Dr Keith Karing had just about got through his appraisal without mentioning his main concern; he didn’t want to burden his Appraiser with his personal stuff when everything was going so well with the practice. And after all, he would be taking early retirement in a few years and then would be able to recharge his batteries after 28 years of the NHS.
But his Appraiser, another GP he had known and liked for an equally long time, was one jump ahead. “You don’t seem to have quite the old sparkle these days,” he had skillfully commented. Keith had not been able to stop himself;
“You’re right, and I’ve got to tell someone, but please it’s just between ourselves.”
“Of course, Keith.” His Appraiser meaningfully closed his laptop and put down his pen. “It will go no further.”
“I really have lost not just the sparkle but the interest. I wake up in the mornings and think, is it really worth going in? And when I get to work I’m just going through the motions. I still like the patients, but helping with their interminable, endless, petty problems just seems pointless.”
“You used to be so full-on with it all,” his Appraiser commented.
“I know, that’s what makes it all so strange. I suppose it started a couple of years ago, but I just can’t be bothered any more. And yet as you’ve seen from all the appraisal stuff, I’m functioning perfectly well, I get on well with my colleagues and pretty sure I’m sure I’m not depressed. But I don’t even enjoy my time off these days either, and I certainly find any positive effect from a holiday wears off within hours! Then there’s all this new stuff we’re supposed to do. I like good old-fashioned medicine, and I think I’m quite good at it – no complaints and all that – but all these new guidelines and targets I just can’t be doing with. Do you think I’m getting burnt out?”
“Well, I was wondering when the B-O word would crop up!” His Appraiser looked sympathetic. “You do seem to have some of the features, don’t you. Have you thought about what you could do?”
“Really, I’m just hanging on til early retirement.”
Jenny closed her front door behind her and realised that she had reached a crisis in her professional life.
As a GP with 20 years experience in the same practice, she had seen many changes.
She had always enjoyed doing the best for her patients, and had tended to keep a low profile in the business side of the job having opted at the outset to be salaried rather than a partner.
Lately she had begun to find that many of her patients, now older people with more frequent visits, seemed to really value her personal approach to them. She often received small gifts and letters of thanks. But this situation, which she would normally have found both heart-warming and motivating, was starting to cause her irritation and a feeling that she was being manipulated.
Increasingly over the last few months she had been feeling drained and lack-lustre when it came to work, work that she would normally have found stimulating and which she would have looked forward to. She found herself rushing through the work just to get it over and done. Last week she had actually missed a morning’s work and phoned in to say she had D and V. But the real reason was that she just could not get out of bed with the prospect of her morning seeming so pointless.
But probably the biggest issue was the change in the way the practice was run now.
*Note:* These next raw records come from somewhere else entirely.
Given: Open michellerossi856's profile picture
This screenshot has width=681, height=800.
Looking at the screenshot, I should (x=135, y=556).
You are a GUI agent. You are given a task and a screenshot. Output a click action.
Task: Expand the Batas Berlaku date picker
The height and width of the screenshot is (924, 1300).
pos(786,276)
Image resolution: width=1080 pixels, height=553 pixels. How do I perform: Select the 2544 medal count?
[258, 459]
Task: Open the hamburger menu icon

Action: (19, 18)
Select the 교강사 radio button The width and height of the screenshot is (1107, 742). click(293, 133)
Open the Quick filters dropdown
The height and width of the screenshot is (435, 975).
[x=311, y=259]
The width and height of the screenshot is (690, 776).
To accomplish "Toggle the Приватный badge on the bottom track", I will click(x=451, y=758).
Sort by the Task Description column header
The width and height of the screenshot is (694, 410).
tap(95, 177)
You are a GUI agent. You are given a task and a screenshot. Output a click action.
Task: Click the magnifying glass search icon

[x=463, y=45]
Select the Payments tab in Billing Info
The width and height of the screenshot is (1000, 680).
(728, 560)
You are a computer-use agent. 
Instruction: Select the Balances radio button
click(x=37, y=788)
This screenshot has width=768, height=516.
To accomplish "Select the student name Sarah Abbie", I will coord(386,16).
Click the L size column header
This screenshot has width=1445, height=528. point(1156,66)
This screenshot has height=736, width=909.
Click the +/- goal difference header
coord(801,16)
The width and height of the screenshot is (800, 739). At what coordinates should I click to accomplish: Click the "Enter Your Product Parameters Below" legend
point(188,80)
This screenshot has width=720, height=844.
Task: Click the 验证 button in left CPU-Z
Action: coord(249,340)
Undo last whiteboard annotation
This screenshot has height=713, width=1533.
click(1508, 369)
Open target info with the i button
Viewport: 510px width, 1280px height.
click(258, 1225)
Since the latest round of NHS changes, everything was being minutely managed so that she as a non-partner, had to meet a quota of clinical work which left little time for any interaction with the patients – the only part of it she really enjoyed, she now realised.
The crisis had come when her senior partner and the manager had taken her aside in the coffee room and suggested pretty clearly that she was underperforming and needed to do better, and very soon at that.
She felt bullied and undermined, as if the whole of her career had been swept away by their words. Holding back her tears until she was out of their sight, she had managed to get herself home feeling empty and desperate.
Her GP hadn’t been particularly helpful (maybe she herself was at the end of her tether), but had been very clear that Jenny did not have significant depression. Being invited to a follow up at the surgery after 6 weeks had been surprisingly comforting though.
The worst part of it was that she now felt that everyone at the practice was ganging up on her, and she really could not talk to anyone.